# TASK
In the listing below, every entry should be duplicated exactly.

# DATA SUPPLIED
○ ○ ○ ○
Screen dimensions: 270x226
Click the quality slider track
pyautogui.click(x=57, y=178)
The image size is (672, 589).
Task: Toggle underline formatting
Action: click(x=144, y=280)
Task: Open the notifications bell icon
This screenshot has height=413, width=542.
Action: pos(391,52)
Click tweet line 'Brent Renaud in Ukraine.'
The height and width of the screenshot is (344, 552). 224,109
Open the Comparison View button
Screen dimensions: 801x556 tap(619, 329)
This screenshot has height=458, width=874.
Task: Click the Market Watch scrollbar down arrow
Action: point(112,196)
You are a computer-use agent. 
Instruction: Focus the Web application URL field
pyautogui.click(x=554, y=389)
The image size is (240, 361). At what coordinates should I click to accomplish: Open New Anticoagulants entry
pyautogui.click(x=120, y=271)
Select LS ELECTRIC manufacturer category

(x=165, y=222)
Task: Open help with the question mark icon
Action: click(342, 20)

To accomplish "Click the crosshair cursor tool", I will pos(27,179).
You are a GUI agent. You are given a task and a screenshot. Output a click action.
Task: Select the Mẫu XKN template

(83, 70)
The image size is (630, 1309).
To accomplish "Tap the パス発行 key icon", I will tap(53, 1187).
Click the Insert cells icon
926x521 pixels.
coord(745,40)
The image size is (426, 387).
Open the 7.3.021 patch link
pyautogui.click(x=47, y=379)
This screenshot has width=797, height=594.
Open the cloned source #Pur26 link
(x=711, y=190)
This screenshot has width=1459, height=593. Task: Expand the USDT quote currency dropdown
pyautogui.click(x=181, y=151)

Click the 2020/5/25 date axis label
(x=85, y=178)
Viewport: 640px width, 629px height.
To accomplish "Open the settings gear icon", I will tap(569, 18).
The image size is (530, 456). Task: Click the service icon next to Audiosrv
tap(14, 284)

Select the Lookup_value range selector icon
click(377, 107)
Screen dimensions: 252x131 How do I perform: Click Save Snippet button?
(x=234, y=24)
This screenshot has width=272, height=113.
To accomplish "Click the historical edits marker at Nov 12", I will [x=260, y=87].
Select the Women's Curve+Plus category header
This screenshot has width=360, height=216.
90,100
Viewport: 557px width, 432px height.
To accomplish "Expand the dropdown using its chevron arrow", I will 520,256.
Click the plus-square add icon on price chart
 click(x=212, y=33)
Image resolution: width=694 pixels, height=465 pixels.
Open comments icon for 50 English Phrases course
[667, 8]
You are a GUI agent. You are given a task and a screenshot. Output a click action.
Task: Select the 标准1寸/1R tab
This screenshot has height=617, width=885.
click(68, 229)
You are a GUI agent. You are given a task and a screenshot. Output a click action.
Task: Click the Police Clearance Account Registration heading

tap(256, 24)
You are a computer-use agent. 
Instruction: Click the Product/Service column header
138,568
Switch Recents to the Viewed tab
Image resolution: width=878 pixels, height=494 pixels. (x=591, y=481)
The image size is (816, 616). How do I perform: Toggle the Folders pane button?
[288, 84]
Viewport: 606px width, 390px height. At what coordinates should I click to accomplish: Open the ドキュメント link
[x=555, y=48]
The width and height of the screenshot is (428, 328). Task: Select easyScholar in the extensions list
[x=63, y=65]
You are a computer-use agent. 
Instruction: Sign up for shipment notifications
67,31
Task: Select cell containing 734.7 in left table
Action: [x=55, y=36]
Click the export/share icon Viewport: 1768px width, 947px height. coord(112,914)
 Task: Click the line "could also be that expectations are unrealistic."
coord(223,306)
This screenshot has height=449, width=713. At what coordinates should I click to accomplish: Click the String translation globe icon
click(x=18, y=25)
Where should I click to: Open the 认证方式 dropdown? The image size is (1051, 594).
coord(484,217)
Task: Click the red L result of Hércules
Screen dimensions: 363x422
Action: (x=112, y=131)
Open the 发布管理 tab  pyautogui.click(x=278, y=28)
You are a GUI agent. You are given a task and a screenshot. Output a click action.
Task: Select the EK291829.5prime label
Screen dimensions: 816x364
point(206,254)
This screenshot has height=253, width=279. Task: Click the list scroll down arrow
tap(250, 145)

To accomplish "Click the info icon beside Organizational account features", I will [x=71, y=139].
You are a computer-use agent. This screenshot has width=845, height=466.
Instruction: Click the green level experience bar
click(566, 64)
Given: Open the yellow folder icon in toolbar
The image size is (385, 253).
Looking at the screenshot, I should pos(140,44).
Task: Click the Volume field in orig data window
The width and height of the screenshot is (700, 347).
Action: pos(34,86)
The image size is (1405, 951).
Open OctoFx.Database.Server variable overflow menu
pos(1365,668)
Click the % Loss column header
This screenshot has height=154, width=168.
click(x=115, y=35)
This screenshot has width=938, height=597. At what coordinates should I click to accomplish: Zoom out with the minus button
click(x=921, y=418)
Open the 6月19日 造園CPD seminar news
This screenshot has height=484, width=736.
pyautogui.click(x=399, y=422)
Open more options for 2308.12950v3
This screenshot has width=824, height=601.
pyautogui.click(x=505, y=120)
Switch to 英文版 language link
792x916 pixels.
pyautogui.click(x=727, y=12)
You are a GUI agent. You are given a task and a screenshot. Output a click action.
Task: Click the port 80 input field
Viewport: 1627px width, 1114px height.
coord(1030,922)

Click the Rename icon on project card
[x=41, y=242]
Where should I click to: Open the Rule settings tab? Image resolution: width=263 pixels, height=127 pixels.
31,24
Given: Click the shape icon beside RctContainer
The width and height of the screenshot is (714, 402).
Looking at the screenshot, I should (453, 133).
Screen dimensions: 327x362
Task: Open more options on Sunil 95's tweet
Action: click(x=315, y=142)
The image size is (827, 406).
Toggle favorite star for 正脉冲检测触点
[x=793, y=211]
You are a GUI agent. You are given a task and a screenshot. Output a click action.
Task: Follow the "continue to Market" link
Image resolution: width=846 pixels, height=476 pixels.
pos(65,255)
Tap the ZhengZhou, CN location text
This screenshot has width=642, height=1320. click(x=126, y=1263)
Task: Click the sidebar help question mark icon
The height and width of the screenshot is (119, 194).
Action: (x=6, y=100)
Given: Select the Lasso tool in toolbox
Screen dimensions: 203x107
○ ○ ○ ○
# EXERCISE OUTPUT
Screen dimensions: 270x226
Click the quality slider track
pyautogui.click(x=57, y=178)
The image size is (672, 589).
Task: Toggle underline formatting
Action: click(x=144, y=280)
Task: Open the notifications bell icon
This screenshot has height=413, width=542.
Action: pos(391,52)
Click tweet line 'Brent Renaud in Ukraine.'
The height and width of the screenshot is (344, 552). 224,109
Open the Comparison View button
Screen dimensions: 801x556 tap(619, 329)
This screenshot has height=458, width=874.
Task: Click the Market Watch scrollbar down arrow
Action: point(112,196)
You are a computer-use agent. 
Instruction: Focus the Web application URL field
pyautogui.click(x=554, y=389)
The image size is (240, 361). At what coordinates should I click to accomplish: Open New Anticoagulants entry
pyautogui.click(x=120, y=271)
Select LS ELECTRIC manufacturer category

(x=165, y=222)
Task: Open help with the question mark icon
Action: click(342, 20)

To accomplish "Click the crosshair cursor tool", I will pos(27,179).
You are a GUI agent. You are given a task and a screenshot. Output a click action.
Task: Select the Mẫu XKN template

(83, 70)
The image size is (630, 1309).
To accomplish "Tap the パス発行 key icon", I will tap(53, 1187).
Click the Insert cells icon
926x521 pixels.
coord(745,40)
The image size is (426, 387).
Open the 7.3.021 patch link
pyautogui.click(x=47, y=379)
This screenshot has width=797, height=594.
Open the cloned source #Pur26 link
(x=711, y=190)
This screenshot has width=1459, height=593. Task: Expand the USDT quote currency dropdown
pyautogui.click(x=181, y=151)

Click the 2020/5/25 date axis label
(x=85, y=178)
Viewport: 640px width, 629px height.
To accomplish "Open the settings gear icon", I will tap(569, 18).
The image size is (530, 456). Task: Click the service icon next to Audiosrv
tap(14, 284)

Select the Lookup_value range selector icon
click(377, 107)
Screen dimensions: 252x131 How do I perform: Click Save Snippet button?
(x=234, y=24)
This screenshot has width=272, height=113.
To accomplish "Click the historical edits marker at Nov 12", I will [x=260, y=87].
Select the Women's Curve+Plus category header
This screenshot has width=360, height=216.
90,100
Viewport: 557px width, 432px height.
To accomplish "Expand the dropdown using its chevron arrow", I will 520,256.
Click the plus-square add icon on price chart
 click(x=212, y=33)
Image resolution: width=694 pixels, height=465 pixels.
Open comments icon for 50 English Phrases course
[667, 8]
You are a GUI agent. You are given a task and a screenshot. Output a click action.
Task: Select the 标准1寸/1R tab
This screenshot has height=617, width=885.
click(68, 229)
You are a GUI agent. You are given a task and a screenshot. Output a click action.
Task: Click the Police Clearance Account Registration heading

tap(256, 24)
You are a computer-use agent. 
Instruction: Click the Product/Service column header
138,568
Switch Recents to the Viewed tab
Image resolution: width=878 pixels, height=494 pixels. (x=591, y=481)
The image size is (816, 616). How do I perform: Toggle the Folders pane button?
[288, 84]
Viewport: 606px width, 390px height. At what coordinates should I click to accomplish: Open the ドキュメント link
[x=555, y=48]
The width and height of the screenshot is (428, 328). Task: Select easyScholar in the extensions list
[x=63, y=65]
You are a computer-use agent. 
Instruction: Sign up for shipment notifications
67,31
Task: Select cell containing 734.7 in left table
Action: [x=55, y=36]
Click the export/share icon Viewport: 1768px width, 947px height. coord(112,914)
 Task: Click the line "could also be that expectations are unrealistic."
coord(223,306)
This screenshot has height=449, width=713. At what coordinates should I click to accomplish: Click the String translation globe icon
click(x=18, y=25)
Where should I click to: Open the 认证方式 dropdown? The image size is (1051, 594).
coord(484,217)
Task: Click the red L result of Hércules
Screen dimensions: 363x422
Action: (x=112, y=131)
Open the 发布管理 tab  pyautogui.click(x=278, y=28)
You are a GUI agent. You are given a task and a screenshot. Output a click action.
Task: Select the EK291829.5prime label
Screen dimensions: 816x364
point(206,254)
This screenshot has height=253, width=279. Task: Click the list scroll down arrow
tap(250, 145)

To accomplish "Click the info icon beside Organizational account features", I will [x=71, y=139].
You are a computer-use agent. This screenshot has width=845, height=466.
Instruction: Click the green level experience bar
click(566, 64)
Given: Open the yellow folder icon in toolbar
The image size is (385, 253).
Looking at the screenshot, I should pos(140,44).
Task: Click the Volume field in orig data window
The width and height of the screenshot is (700, 347).
Action: pos(34,86)
The image size is (1405, 951).
Open OctoFx.Database.Server variable overflow menu
pos(1365,668)
Click the % Loss column header
This screenshot has height=154, width=168.
click(x=115, y=35)
This screenshot has width=938, height=597. At what coordinates should I click to accomplish: Zoom out with the minus button
click(x=921, y=418)
Open the 6月19日 造園CPD seminar news
This screenshot has height=484, width=736.
pyautogui.click(x=399, y=422)
Open more options for 2308.12950v3
This screenshot has width=824, height=601.
pyautogui.click(x=505, y=120)
Switch to 英文版 language link
792x916 pixels.
pyautogui.click(x=727, y=12)
You are a GUI agent. You are given a task and a screenshot. Output a click action.
Task: Click the port 80 input field
Viewport: 1627px width, 1114px height.
coord(1030,922)

Click the Rename icon on project card
[x=41, y=242]
Where should I click to: Open the Rule settings tab? Image resolution: width=263 pixels, height=127 pixels.
31,24
Given: Click the shape icon beside RctContainer
The width and height of the screenshot is (714, 402).
Looking at the screenshot, I should (453, 133).
Screen dimensions: 327x362
Task: Open more options on Sunil 95's tweet
Action: click(x=315, y=142)
The image size is (827, 406).
Toggle favorite star for 正脉冲检测触点
[x=793, y=211]
You are a GUI agent. You are given a task and a screenshot. Output a click action.
Task: Follow the "continue to Market" link
Image resolution: width=846 pixels, height=476 pixels.
pos(65,255)
Tap the ZhengZhou, CN location text
This screenshot has width=642, height=1320. click(x=126, y=1263)
Task: Click the sidebar help question mark icon
The height and width of the screenshot is (119, 194).
Action: (x=6, y=100)
Given: Select the Lasso tool in toolbox
Screen dimensions: 203x107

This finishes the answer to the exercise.